I know it sounds up in the clouds, and it sounds way out in the future, but I really believe, if we can begin to arm people with personalized information about their health journey, and they actually can pay attention to it, man, we'd see a lot of change in the world that could be really productive.
Harjes: That's an incredible answer. One of the things we were talking about before the show was this engagement with your own health, and you have the information in front of you, your doctor is going to tell you -- you mentioned earlier "a stack of papers you're just going to throw out." It's about sparking that passion for following your healthcare journey, and determining what your goals are and why they matter.
That's what's going to make all the difference.
O'Neil: There's no doubt in my mind, if we can move healthcare from being ailment based to aspirationally based, we'll really change the dialogue. I will tell you one last thing. When you go to a clinic, or a doctor, the first thing on their chart is "chief complaint." I fundamentally think that's the wrong thing to be first on the chart.

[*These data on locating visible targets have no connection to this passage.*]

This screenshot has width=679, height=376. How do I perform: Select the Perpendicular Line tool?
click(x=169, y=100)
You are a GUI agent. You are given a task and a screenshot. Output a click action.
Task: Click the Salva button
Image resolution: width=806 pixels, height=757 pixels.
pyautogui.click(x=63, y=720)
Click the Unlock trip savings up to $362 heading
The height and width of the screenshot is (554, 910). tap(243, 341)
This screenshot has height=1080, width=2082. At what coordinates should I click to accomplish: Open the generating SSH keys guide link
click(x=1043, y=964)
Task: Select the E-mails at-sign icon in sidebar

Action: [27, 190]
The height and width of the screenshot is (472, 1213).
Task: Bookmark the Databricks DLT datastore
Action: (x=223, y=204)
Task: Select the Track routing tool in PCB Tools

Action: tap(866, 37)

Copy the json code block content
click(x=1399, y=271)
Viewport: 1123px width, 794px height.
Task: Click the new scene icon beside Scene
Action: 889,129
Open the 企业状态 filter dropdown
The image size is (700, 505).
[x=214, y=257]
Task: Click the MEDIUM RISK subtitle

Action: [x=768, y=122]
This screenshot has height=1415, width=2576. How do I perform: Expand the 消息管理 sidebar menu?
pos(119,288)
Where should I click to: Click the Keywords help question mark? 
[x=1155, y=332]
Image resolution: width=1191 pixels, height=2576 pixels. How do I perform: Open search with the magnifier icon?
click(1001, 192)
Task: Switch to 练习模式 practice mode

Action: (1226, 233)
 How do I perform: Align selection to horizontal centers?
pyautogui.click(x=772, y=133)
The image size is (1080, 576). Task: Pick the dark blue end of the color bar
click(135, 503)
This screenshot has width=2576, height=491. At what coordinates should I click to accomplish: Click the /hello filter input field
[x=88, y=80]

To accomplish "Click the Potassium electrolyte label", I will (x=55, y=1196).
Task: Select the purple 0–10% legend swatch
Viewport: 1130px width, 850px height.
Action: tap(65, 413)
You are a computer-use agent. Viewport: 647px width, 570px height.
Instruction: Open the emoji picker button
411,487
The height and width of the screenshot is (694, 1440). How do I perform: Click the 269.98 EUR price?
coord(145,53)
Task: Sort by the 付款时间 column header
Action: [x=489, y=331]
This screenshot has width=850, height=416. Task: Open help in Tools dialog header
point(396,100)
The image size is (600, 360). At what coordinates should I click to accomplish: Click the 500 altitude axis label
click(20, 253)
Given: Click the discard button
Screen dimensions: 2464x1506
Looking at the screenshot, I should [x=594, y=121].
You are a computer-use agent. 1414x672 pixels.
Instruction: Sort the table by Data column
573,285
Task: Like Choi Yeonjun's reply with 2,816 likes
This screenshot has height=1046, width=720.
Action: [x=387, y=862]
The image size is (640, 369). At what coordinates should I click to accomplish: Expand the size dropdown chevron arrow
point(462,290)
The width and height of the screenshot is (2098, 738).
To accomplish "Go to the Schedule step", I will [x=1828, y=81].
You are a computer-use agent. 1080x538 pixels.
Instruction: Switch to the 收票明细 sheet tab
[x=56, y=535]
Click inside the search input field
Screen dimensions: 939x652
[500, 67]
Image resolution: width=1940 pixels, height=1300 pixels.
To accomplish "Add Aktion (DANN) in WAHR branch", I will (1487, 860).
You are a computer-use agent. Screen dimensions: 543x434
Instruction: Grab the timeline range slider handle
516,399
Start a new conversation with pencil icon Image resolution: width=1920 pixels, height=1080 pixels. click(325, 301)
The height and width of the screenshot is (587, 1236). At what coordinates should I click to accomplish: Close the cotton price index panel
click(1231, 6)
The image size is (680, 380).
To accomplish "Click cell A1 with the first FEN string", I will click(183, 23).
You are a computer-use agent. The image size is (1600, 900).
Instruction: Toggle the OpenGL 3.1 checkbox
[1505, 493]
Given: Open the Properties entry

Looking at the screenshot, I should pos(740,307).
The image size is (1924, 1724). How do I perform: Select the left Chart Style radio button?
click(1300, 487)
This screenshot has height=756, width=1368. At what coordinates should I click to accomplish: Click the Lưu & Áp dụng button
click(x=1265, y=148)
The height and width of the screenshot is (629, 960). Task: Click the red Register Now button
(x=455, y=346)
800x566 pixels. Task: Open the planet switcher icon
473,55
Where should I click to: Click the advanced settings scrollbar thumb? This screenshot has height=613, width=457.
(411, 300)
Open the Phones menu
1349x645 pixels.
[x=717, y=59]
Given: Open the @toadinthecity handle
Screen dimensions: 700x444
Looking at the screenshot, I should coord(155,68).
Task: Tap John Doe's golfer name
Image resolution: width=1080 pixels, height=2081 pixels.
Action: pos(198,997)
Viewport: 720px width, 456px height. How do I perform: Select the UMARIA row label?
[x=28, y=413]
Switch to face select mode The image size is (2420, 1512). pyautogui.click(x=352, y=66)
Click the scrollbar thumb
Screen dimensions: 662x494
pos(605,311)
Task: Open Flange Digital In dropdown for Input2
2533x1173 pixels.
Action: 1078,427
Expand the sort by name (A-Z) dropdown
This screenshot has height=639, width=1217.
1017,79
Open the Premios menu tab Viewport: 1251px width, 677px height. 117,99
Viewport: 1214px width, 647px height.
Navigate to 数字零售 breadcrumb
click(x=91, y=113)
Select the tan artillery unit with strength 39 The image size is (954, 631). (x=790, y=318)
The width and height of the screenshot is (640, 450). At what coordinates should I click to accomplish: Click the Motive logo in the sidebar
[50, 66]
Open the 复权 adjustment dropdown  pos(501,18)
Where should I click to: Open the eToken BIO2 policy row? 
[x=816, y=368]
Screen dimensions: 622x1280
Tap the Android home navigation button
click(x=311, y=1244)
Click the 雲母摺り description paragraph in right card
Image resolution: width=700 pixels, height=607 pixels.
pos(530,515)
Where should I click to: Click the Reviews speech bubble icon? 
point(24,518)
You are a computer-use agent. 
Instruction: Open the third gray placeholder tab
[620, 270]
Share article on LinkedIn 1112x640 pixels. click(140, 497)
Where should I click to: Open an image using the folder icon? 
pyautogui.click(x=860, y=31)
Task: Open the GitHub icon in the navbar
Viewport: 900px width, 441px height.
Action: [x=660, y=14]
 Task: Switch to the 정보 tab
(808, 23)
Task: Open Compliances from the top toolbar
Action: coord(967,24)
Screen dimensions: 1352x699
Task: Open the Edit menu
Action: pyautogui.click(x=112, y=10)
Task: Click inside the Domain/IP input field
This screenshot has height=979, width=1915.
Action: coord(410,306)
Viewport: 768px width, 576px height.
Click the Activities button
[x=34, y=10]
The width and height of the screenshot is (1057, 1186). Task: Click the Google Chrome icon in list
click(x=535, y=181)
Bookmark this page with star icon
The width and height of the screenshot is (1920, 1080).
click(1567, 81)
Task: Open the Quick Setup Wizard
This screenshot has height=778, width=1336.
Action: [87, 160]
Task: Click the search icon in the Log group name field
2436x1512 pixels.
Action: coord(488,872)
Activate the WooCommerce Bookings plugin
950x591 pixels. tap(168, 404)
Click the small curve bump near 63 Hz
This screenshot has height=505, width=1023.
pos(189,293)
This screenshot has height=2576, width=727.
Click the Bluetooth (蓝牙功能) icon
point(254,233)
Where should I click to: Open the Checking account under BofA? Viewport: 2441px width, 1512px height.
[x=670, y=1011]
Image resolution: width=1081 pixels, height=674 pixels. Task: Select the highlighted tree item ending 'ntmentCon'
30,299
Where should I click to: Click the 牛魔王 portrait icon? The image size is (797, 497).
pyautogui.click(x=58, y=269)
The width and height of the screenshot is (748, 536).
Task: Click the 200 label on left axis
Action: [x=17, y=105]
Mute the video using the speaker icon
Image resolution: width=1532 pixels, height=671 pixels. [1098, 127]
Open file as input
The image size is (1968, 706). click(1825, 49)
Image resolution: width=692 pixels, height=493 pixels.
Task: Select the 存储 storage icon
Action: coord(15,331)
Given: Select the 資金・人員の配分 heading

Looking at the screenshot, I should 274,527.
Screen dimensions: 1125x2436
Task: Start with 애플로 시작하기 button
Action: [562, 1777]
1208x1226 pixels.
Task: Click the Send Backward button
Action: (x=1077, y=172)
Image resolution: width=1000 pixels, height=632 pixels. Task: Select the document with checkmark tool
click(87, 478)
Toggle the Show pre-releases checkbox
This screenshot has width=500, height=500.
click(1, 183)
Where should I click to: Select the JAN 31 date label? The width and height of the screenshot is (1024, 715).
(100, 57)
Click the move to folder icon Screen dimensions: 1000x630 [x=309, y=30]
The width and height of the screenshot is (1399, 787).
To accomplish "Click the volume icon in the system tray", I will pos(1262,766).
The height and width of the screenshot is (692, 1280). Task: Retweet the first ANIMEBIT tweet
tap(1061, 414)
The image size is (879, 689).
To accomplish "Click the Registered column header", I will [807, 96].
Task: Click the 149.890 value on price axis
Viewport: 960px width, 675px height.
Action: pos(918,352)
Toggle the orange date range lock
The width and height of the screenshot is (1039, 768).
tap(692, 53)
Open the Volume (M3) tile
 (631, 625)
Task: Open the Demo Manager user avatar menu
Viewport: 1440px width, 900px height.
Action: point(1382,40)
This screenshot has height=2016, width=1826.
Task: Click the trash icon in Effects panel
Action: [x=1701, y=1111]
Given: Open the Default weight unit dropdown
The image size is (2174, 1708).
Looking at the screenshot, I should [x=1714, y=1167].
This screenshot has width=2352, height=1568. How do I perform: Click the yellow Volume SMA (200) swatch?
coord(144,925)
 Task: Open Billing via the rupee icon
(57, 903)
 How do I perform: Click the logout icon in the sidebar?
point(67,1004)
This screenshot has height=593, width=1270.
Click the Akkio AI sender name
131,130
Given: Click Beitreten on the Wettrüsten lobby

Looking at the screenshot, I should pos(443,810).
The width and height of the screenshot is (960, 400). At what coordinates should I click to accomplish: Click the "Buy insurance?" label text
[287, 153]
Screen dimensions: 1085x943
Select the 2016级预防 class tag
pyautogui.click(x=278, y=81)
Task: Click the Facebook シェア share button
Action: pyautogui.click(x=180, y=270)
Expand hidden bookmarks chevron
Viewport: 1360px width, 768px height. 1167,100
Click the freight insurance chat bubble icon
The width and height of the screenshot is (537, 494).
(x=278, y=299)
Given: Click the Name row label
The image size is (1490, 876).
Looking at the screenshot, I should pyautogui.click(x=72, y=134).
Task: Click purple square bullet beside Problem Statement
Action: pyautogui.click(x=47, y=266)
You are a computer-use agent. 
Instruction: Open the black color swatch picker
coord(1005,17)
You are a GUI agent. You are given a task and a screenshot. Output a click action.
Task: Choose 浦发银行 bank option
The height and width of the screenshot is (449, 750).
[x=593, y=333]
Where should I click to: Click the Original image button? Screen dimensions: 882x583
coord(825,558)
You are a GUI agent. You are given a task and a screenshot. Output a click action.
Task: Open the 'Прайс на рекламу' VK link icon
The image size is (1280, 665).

Imagine if my doctor knew that the most important thing to me was to not get cancer again because I have two young girls -- I want to make sure I walk down the aisle 10 to 15 years from now. I guarantee you that when he prescribes a diet regimen, or a medication regimen in service of that life goal, not because my arm is aching, I guarantee you I'm more apt to be engaged in that care plan.
To me, that's ultimately what we're trying to do with GetWellNetwork. To get people to move, and take a more active role in their health journey. When we do, the outcomes are killer, and we're having a ball.
Harjes: Folks listening, I would encourage you so much to check out GetWellNetwork. Read up some more about them. It's really an incredible business doing amazing work. Michael, thank you so much for being here. It's been really fun talking to you all day. Folks, thanks for listening. Tune in next week.
O'Neil: Thanks, Kristine. I appreciate it.